■ Available data
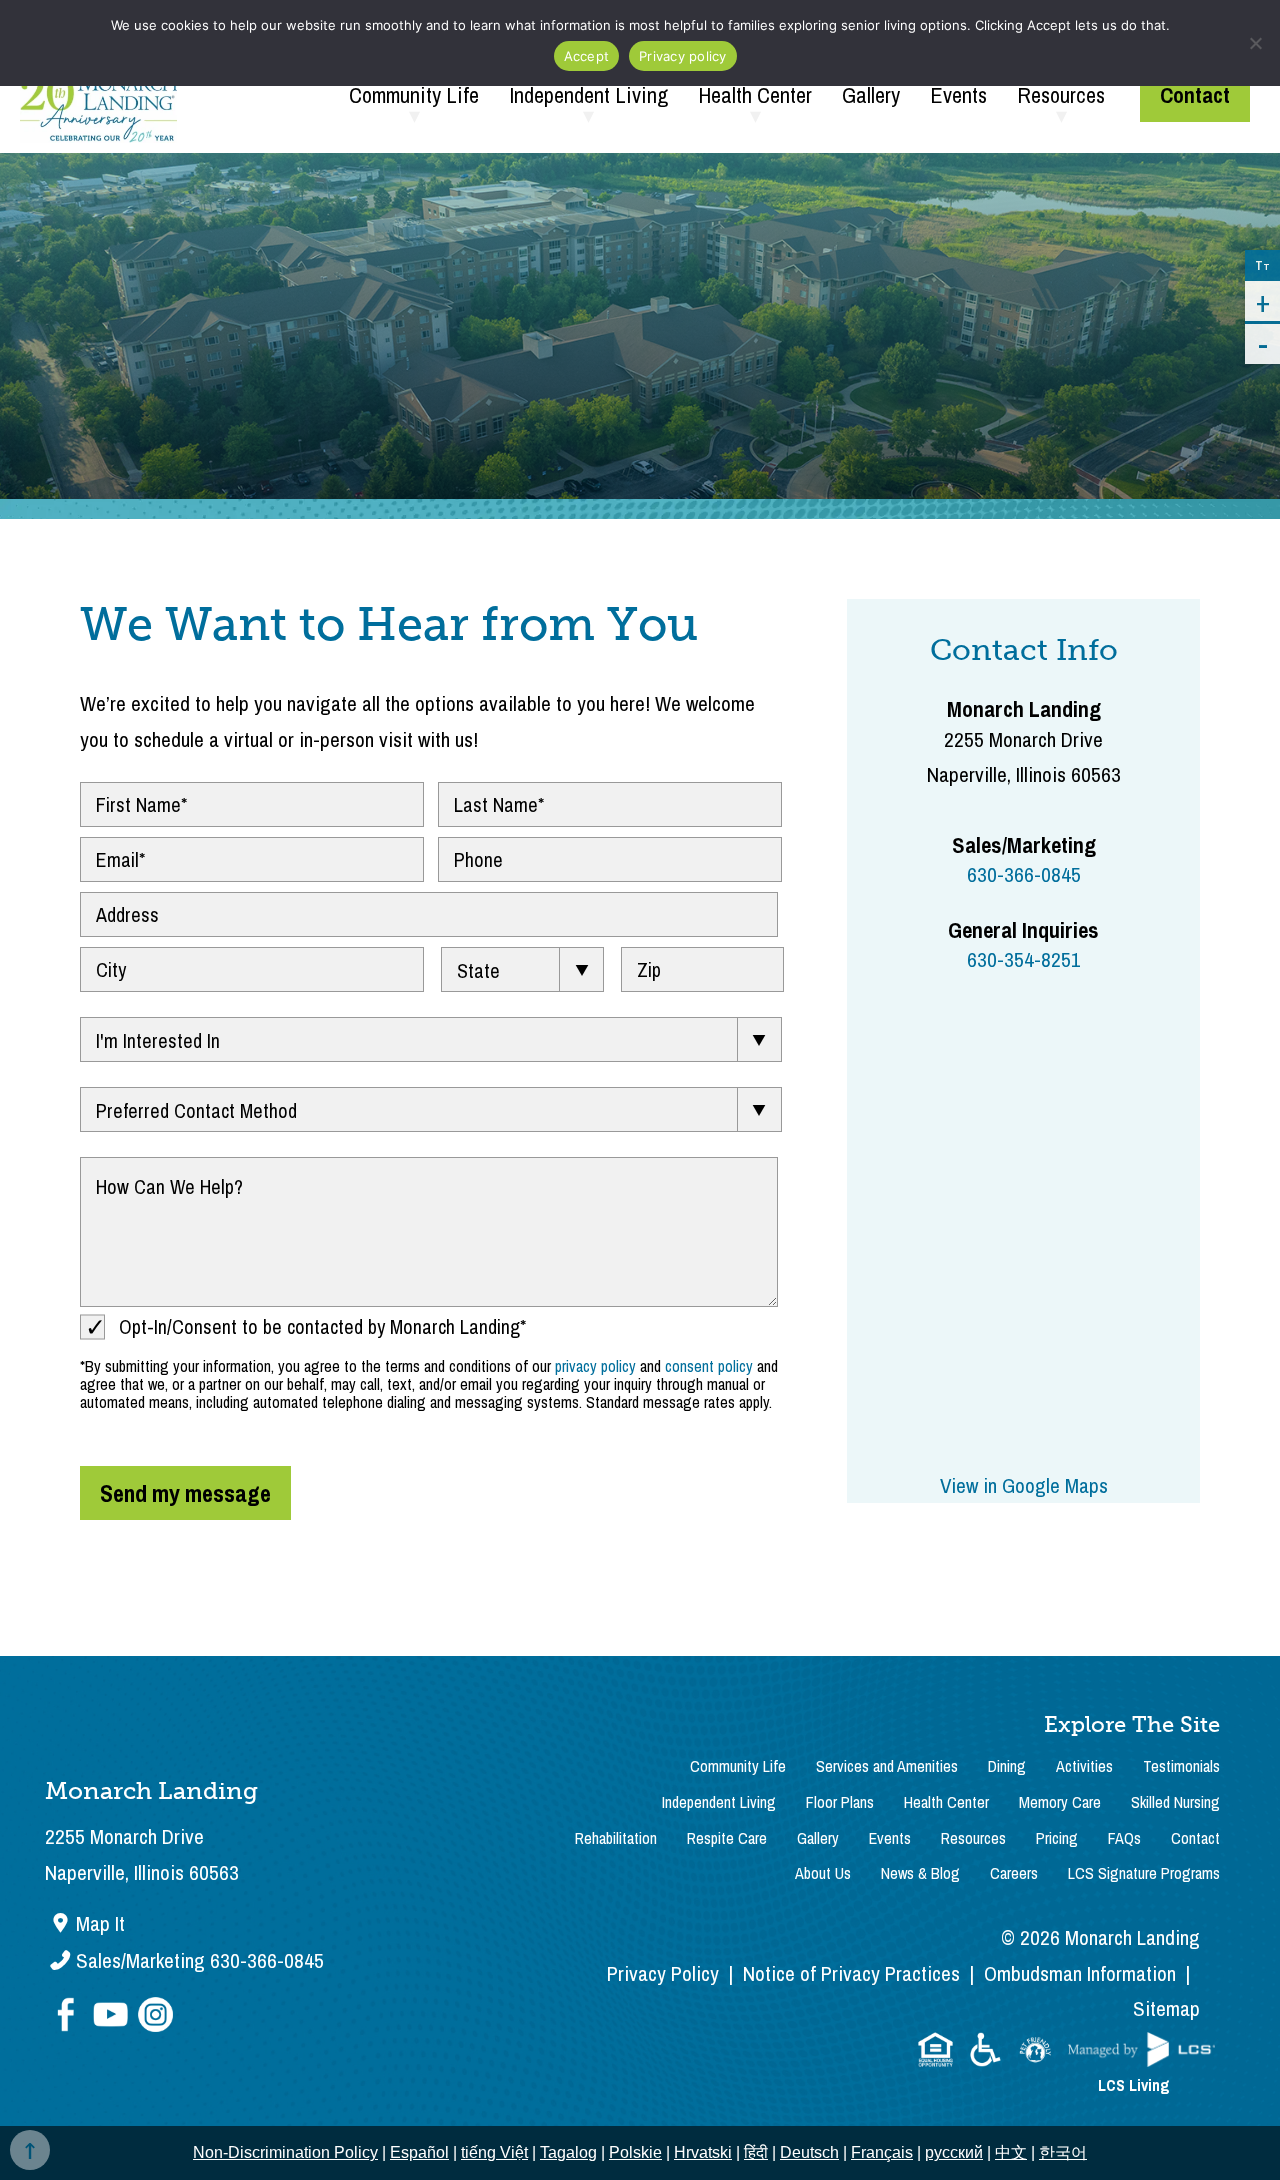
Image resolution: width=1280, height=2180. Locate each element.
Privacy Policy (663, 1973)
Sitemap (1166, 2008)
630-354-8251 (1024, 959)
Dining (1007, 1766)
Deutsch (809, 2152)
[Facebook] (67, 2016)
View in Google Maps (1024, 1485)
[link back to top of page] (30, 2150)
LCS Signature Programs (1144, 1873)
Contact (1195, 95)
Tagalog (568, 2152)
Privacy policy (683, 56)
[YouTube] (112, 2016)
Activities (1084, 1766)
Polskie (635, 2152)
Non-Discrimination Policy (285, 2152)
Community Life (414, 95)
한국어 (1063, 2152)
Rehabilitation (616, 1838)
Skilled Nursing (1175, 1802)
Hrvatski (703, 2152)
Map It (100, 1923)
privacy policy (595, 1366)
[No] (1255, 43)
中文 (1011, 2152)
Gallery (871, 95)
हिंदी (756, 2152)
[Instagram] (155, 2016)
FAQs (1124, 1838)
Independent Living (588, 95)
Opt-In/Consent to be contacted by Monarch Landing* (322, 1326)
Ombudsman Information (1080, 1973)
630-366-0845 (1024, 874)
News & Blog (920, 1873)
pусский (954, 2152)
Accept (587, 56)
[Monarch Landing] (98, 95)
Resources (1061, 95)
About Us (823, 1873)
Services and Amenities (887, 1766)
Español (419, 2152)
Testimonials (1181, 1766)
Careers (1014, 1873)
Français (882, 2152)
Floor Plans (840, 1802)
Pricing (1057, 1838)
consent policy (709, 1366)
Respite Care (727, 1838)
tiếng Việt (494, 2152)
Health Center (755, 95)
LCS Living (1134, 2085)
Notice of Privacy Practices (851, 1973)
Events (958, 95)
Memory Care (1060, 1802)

■ The problem
All lines from the one containing "Careers (1014, 1873)" through the final line of the listing above are to be reproduced exactly; include both and add nothing.

■ Answer area
Careers (1014, 1873)
Français (882, 2152)
Floor Plans (840, 1802)
Pricing (1057, 1838)
consent policy (709, 1366)
Respite Care (727, 1838)
tiếng Việt (494, 2152)
Health Center (755, 95)
LCS Living (1134, 2085)
Notice of Privacy Practices (851, 1973)
Events (958, 95)
Memory Care (1060, 1802)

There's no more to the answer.